(Exercise aim) The output should contain the listing word for word and no pictures.

BEGIN Provided entries

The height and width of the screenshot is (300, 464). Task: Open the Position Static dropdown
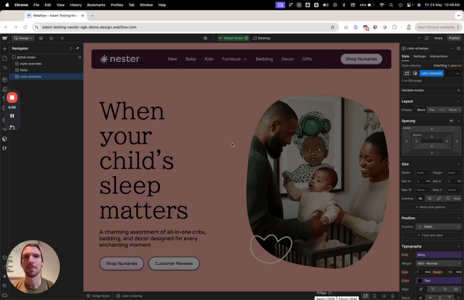(x=439, y=227)
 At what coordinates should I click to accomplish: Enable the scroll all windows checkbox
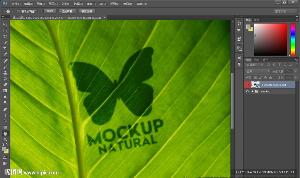click(x=18, y=11)
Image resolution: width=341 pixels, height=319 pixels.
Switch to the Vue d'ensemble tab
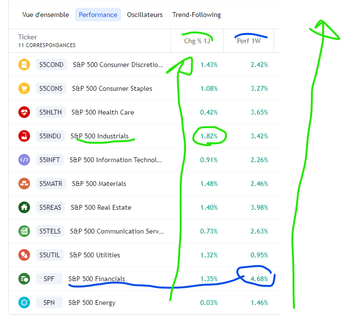click(46, 15)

END Provided entries

(Answer to this task)
The height and width of the screenshot is (300, 464). Task: Open the Position Static dropdown
(x=439, y=227)
 At what coordinates should I click to accomplish: Enable the scroll all windows checkbox
click(x=18, y=11)
Image resolution: width=341 pixels, height=319 pixels.
Switch to the Vue d'ensemble tab
click(46, 15)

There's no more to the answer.